Planned gifts allow you to leave a powerful legacy of cat protection. These types of gifts can also help you to reduce capital gain tax, provide income tax deductions, and even generate a stream of income for life.
A planned gift allows you to make a donation that may initially seem beyond your means. And, depending on your individual circumstances, a planned gift may provide state and federal tax advantages. In addition to tax benefits, life income gifts offer you a fixed or variable income (such as the charitable gift annuity, charitable remainder annuity trust, or charitable remainder unitrust) for life.
A charitable lead trust can be an excellent way to pass assets to your heirs, while providing gifts to Alley Cat Allies for a term of many years.
View an easy to read chart of options and benefits here.
Bequests— When a donor decides to leave assets to charity in a will, this is called making a bequest. The donor's estate will receive a charitable estate tax deduction, when the gift is made to charity.
Gift Annuities — A gift annuity is a contract between a charity and a donor. In return for a donation of cash or other assets, Alley Cat Allies agrees to pay a fixed payment for life to the donor or to a friend or family member of the donor's choosing. The donor also can claim a charitable tax deduction. If a donor funds a gift annuity with long-term capital gain property, the donor will have to report only some of the gain, and may be able to report it in installments over many years. Income from a gift annuity can be deferred for a period of years. Deferred gift annuities are often set up by younger donors to supplement retirement income.

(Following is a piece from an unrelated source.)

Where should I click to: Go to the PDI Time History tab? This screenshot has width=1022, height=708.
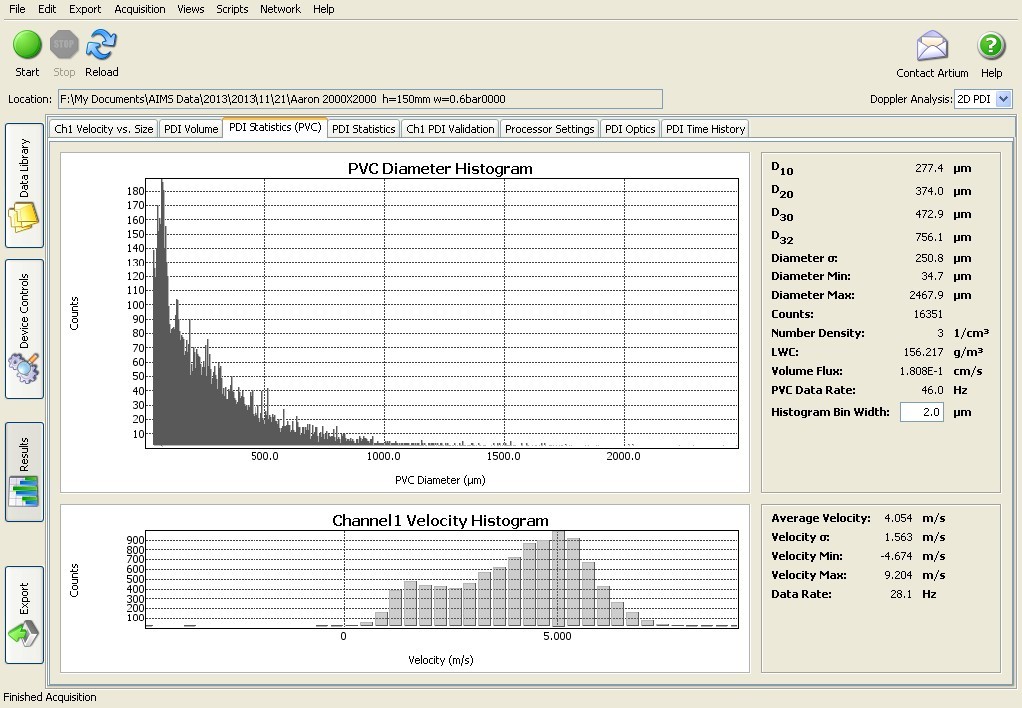[x=705, y=129]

Pooled Income Funds — With a pooled income fund, Alley Cat Allies accepts gifts from many donors into a fund and distributes the income of the fund to each donor or recipient of the donor's choosing. Each income recipient receives income in proportion to his or her share of the fund. For making a gift to a pooled fund, a donor receives a charitable income tax deduction and will not have to pay capital gains tax if the gift is of appreciated property. When an income beneficiary dies, Alley Cat Allies receives the donor's portion of the fund.

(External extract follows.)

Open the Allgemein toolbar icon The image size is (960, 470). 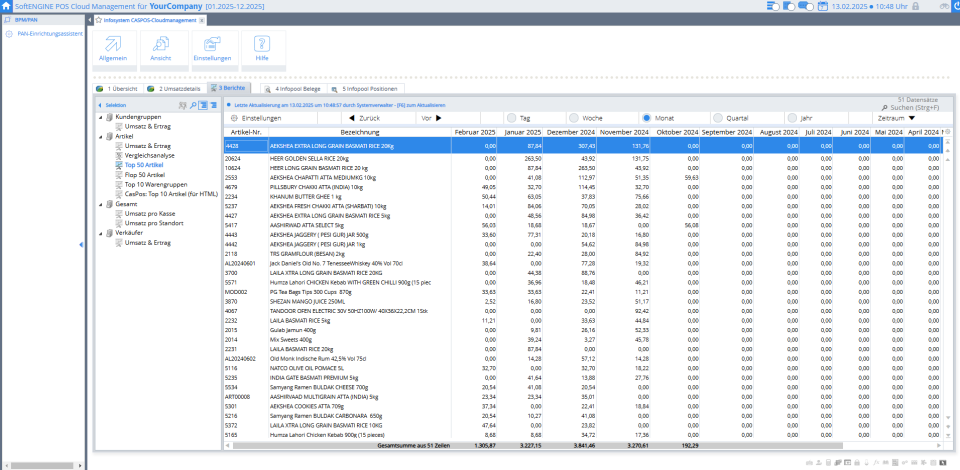pos(113,46)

Charitable Remainder Trusts— This trust makes payments, either a fixed amount (annuity trust) or a percentage of trust principal (unitrust), to whomever the donor chooses to receive income. The donor may claim a charitable income tax deduction and may not have to pay any capital gains tax if the gift is of appreciated property. At the end of the trust term, Alley Cat Allies receives whatever amount is left in the trust. Charitable remainder unitrusts provide some flexibility in the distribution of income, and thus can be helpful in retirement planning.

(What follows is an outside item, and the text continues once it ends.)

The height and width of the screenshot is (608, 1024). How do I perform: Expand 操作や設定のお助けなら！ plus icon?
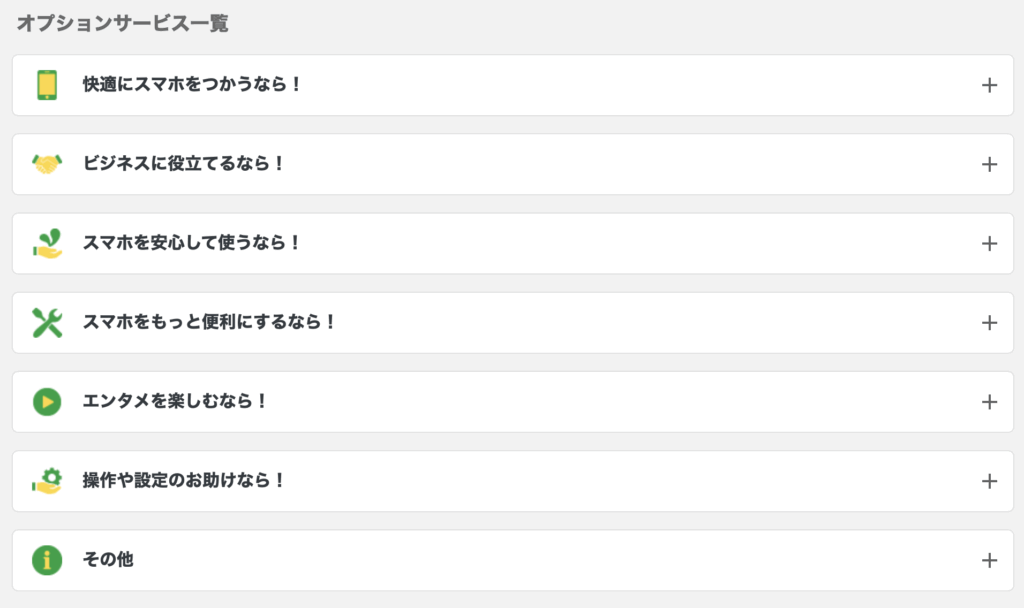click(989, 481)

Charitable Lead Trusts — This trust makes payments, either a fixed amount (annuity trust) or a percentage of trust principal (unitrust), to Alley Cat Allies during its term. At the end of the trust term, the principal can either go back to the donor (a grantor lead trust) or to heirs named by the donor (a non-grantor lead trust). The donor may claim a charitable income tax deduction for funding a grantor lead trust or a charitable gift tax deduction for funding a non-grantor lead trust. Since lead trusts are typically used to pass assets to heirs, non-grantor lead trusts are far more common than grantor lead trusts.
Life Insurance Policies—You can name Alley Cat Allies as the sole or partial beneficiary of a life insurance policy. Or, you can purchase a small life insurance policy that can produce a large death benefit for your charity. If Alley Cat Allies or another charity is the sole beneficiary, then the premiums are tax deductible. To learn more about using your life insurance policy as a gift opportunity, please contact the Development team at 1-866-309-6207, or email Principal Gifts Officer Tamara Berry.
Retained Life Estates — A donor may make a gift of his personal residence or farm to Alley Cat Allies and retain the right to live there for the remainder of his or her life. The donor receives an immediate income tax deduction for the gift. At the donor's death, the charity can use or sell the property.
IRA or Qualified Retirement Plans— Retirement plans are exceptionally attractive gift planning vehicles because they are subject to both estate tax and income tax if they are left to an individual, thus greatly reducing the value of the asset. If they are left to Alley Cat Allies, such taxes are usually avoided. To learn more about using your IRA or retirement plan as a gift opportunity, please contact the Development team at 1-866-309-6207, or email Principal Gifts Officer Tamara Berry.
We strongly urge you to consult your own estate-planning advisor to ensure that your personal objectives are met.